[REQUIRED ACTIONS]
1. Please give again the passage of the porpoise skeleton article starting at "Rudy will join" and ending at "20 years old.", word for word.
2. Decide whether each statement agrees with the porpoise skeleton article, answering yes or no and quoting the deciding words: (a) The porpoise was found near the Clinton ferry dock in February 2004. (b) Visitors will be allowed to touch the skeleton. (c) The porpoise is seven feet long.

[GIVEN TEXT]
****

Rudy will join Rosie at the Coupeville Wharf

Dec 31 2005
By Nathan Whalen

In February 2004, an old Dall's porpoise was discovered dead near the Clinton ferry dock. Instead of disposing of the marine mammal, volunteers preserved its skeleton, hoping to use it as an educational display.

That dream is nearly realized, as the porpoise will soon be ready for display in the Coupeville Wharf building, right next to Rosie, a gray whale skeleton.

Volunteers estimate that the porpoise, named after Latin lover Rudolph Valentino because it was discovered around Valentine's Day, is approximately 20 years old.

"He was an old, old animal," said Matt Klope, and Oak Harbor wildlife biologist who volunteers for the Central Puget Sound Marine Mammal Stranding Network. He said the seven-foot-long Rudy had numerous broken and re-healed bones, worn down teeth and bone disease that was plaguing parts of the skeleton.

Klope has worked, off and on, for the past eight months preserving Rudy. The process included boiling the bones to remove oils and remnants and then bleaching them. He said it was meticulous work because volunteers had to keep track of the order of the bones to ensure proper reassembly.

The flippers proved to be the most difficult parts to reassemble. To help with the process, volunteers took the animal to be X-rayed, which provided a detailed image of the order and spacing of the bones, Klope said. That was invaluable to accurately reassemble the flipper bones.

Klope, who has been involved with taxidermy since he was in junior high, said the porpoise will hang high next to the gray whale located in the lobby of the Coupeville Wharf building. The whale, "Rosie," was found washed up on a Central Whidbey beach in the '90s.
He said he would like Rudy moved to the wharf in early January. The porpoise will be placed out of reach of the public. Klope said the skeleton is too fragile for people to continually touch.

****

[INFORMATION SHOWN]
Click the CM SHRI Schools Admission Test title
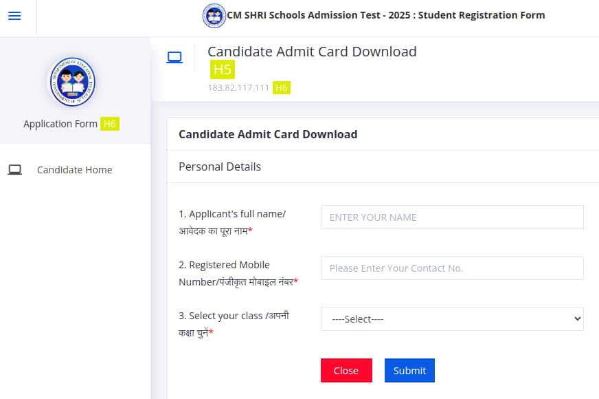Image resolution: width=599 pixels, height=399 pixels. click(x=385, y=15)
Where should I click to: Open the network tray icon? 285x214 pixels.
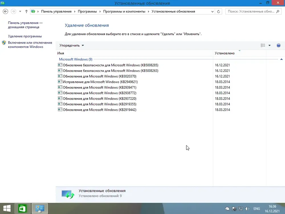pyautogui.click(x=241, y=209)
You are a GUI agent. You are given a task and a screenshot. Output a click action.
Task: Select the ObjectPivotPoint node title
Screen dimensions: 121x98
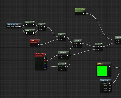pyautogui.click(x=13, y=24)
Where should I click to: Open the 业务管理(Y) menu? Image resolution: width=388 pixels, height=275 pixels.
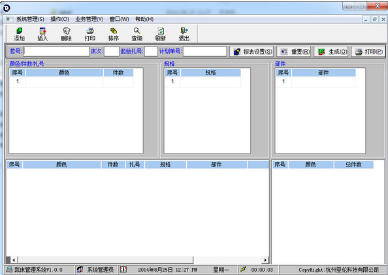[x=89, y=19]
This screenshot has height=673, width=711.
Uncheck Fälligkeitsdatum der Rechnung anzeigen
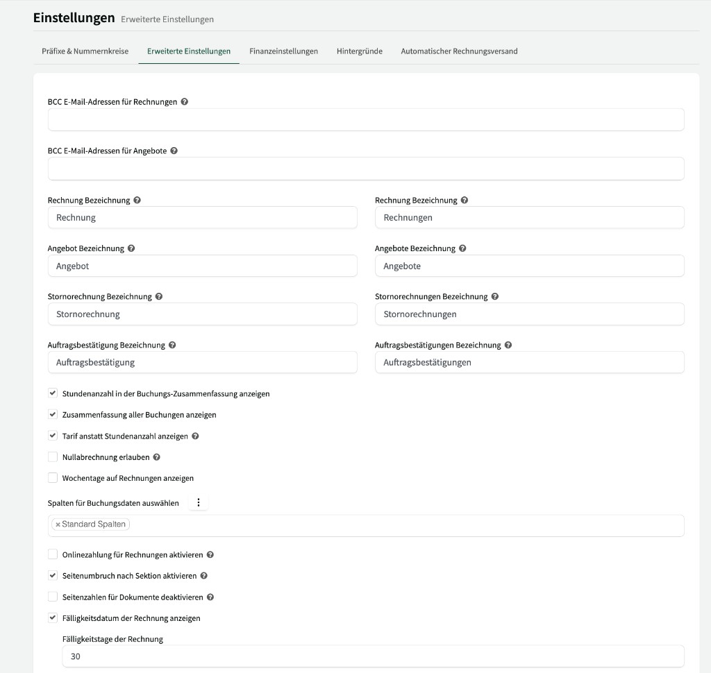[x=53, y=618]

****

[ANSWERS PER TASK]
1.
Rudy will join Rosie at the Coupeville Wharf

Dec 31 2005
By Nathan Whalen

In February 2004, an old Dall's porpoise was discovered dead near the Clinton ferry dock. Instead of disposing of the marine mammal, volunteers preserved its skeleton, hoping to use it as an educational display.

That dream is nearly realized, as the porpoise will soon be ready for display in the Coupeville Wharf building, right next to Rosie, a gray whale skeleton.

Volunteers estimate that the porpoise, named after Latin lover Rudolph Valentino because it was discovered around Valentine's Day, is approximately 20 years old.

2.
(a) Yes: "In February 2004, an old Dall's porpoise was discovered dead near the Clinton ferry dock."
(b) No: "The porpoise will be placed out of reach of the public."
(c) Yes: "the seven-foot-long Rudy"